--- ASSIGNED TASK ---
Will you return, word for word, only the lines from the top of the data below down to and including the one with "The height and"?

- - - - -

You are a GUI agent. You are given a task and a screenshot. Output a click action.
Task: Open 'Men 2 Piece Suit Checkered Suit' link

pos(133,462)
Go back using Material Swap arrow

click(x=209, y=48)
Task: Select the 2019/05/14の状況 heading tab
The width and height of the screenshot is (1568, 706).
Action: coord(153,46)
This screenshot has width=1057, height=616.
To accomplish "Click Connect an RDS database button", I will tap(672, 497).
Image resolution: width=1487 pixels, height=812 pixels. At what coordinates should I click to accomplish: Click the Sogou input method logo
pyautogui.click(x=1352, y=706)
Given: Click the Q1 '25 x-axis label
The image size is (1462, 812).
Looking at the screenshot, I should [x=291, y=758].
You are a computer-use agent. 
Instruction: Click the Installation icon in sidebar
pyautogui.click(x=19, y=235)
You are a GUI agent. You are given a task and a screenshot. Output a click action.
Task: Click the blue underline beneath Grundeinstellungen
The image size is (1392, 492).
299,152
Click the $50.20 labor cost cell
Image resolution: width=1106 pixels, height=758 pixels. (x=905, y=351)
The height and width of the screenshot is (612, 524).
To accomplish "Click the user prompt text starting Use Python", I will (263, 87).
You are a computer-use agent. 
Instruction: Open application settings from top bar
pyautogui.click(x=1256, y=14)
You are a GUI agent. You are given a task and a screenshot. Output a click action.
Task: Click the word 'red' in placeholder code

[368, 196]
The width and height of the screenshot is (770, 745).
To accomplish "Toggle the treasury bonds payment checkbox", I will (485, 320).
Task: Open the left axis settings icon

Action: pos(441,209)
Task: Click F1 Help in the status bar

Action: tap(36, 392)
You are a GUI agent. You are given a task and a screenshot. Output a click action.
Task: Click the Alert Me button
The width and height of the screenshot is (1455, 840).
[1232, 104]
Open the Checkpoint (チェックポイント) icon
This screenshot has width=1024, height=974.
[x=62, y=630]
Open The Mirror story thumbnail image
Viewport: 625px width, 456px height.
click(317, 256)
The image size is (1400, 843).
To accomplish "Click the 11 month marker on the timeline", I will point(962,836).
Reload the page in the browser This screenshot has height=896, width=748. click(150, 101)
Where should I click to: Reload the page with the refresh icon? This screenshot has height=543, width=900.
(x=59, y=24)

- - - - -

--- WORKED SOLUTION ---
You are a GUI agent. You are given a task and a screenshot. Output a click action.
Task: Open 'Men 2 Piece Suit Checkered Suit' link

pos(133,462)
Go back using Material Swap arrow

click(x=209, y=48)
Task: Select the 2019/05/14の状況 heading tab
The width and height of the screenshot is (1568, 706).
Action: coord(153,46)
This screenshot has width=1057, height=616.
To accomplish "Click Connect an RDS database button", I will tap(672, 497).
Image resolution: width=1487 pixels, height=812 pixels. At what coordinates should I click to accomplish: Click the Sogou input method logo
pyautogui.click(x=1352, y=706)
Given: Click the Q1 '25 x-axis label
The image size is (1462, 812).
Looking at the screenshot, I should [x=291, y=758].
You are a computer-use agent. 
Instruction: Click the Installation icon in sidebar
pyautogui.click(x=19, y=235)
You are a GUI agent. You are given a task and a screenshot. Output a click action.
Task: Click the blue underline beneath Grundeinstellungen
The image size is (1392, 492).
299,152
Click the $50.20 labor cost cell
Image resolution: width=1106 pixels, height=758 pixels. (x=905, y=351)
The height and width of the screenshot is (612, 524).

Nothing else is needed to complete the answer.